[[ Source information, beginning ]]

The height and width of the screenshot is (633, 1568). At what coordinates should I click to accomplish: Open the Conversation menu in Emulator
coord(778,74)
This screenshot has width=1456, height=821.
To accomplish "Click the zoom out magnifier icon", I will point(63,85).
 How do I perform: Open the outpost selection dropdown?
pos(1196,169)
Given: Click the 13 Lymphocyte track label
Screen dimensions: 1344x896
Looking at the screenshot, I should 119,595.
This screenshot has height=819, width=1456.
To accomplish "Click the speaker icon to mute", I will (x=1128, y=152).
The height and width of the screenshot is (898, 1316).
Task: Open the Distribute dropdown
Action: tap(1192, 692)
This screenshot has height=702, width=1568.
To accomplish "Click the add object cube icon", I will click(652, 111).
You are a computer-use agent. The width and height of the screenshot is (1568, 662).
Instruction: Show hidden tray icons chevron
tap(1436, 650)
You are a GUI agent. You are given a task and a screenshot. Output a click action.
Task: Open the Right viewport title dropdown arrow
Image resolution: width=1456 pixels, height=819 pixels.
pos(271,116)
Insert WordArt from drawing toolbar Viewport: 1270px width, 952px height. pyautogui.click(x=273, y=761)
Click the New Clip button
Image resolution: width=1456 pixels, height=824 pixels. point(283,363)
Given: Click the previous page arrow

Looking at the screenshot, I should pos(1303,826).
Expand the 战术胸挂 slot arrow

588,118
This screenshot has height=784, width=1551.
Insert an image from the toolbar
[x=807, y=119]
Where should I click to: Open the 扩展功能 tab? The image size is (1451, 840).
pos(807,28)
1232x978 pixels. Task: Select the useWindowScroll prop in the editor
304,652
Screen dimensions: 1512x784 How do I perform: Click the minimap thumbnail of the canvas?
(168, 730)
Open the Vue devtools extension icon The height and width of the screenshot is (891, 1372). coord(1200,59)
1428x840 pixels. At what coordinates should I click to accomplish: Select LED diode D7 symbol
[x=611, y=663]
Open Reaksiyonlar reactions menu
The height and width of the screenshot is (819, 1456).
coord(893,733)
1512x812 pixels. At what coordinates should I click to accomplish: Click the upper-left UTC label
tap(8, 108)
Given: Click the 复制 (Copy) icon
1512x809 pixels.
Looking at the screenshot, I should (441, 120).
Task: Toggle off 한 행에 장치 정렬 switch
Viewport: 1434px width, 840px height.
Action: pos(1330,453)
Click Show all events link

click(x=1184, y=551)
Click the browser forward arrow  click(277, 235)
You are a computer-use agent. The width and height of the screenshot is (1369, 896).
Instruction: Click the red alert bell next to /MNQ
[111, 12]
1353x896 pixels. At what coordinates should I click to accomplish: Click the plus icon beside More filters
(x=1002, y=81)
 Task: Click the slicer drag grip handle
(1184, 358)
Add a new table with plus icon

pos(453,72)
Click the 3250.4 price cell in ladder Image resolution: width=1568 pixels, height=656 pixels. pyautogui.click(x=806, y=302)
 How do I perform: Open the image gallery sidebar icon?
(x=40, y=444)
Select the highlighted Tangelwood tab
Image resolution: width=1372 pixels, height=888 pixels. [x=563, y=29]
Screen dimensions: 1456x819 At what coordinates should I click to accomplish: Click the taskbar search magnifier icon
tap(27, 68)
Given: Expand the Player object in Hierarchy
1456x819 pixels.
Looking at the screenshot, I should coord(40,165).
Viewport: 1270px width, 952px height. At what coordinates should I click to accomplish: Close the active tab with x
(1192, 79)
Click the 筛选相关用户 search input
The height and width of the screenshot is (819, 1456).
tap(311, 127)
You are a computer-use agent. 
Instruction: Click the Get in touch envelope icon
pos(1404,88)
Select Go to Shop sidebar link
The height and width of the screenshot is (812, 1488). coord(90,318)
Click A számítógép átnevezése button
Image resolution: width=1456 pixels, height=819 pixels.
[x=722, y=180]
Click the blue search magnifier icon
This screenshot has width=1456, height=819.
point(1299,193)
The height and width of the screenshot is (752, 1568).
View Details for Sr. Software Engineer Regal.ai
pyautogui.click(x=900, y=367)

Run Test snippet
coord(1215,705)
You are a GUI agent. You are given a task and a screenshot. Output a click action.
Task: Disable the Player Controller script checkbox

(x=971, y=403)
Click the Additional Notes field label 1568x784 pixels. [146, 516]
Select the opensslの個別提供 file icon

[[ Source information, end ]]

# [Exercise brief]
Compute how many lines of the records above hold the string "computer". Give the number with no other output.

# [Response to the exercise]
3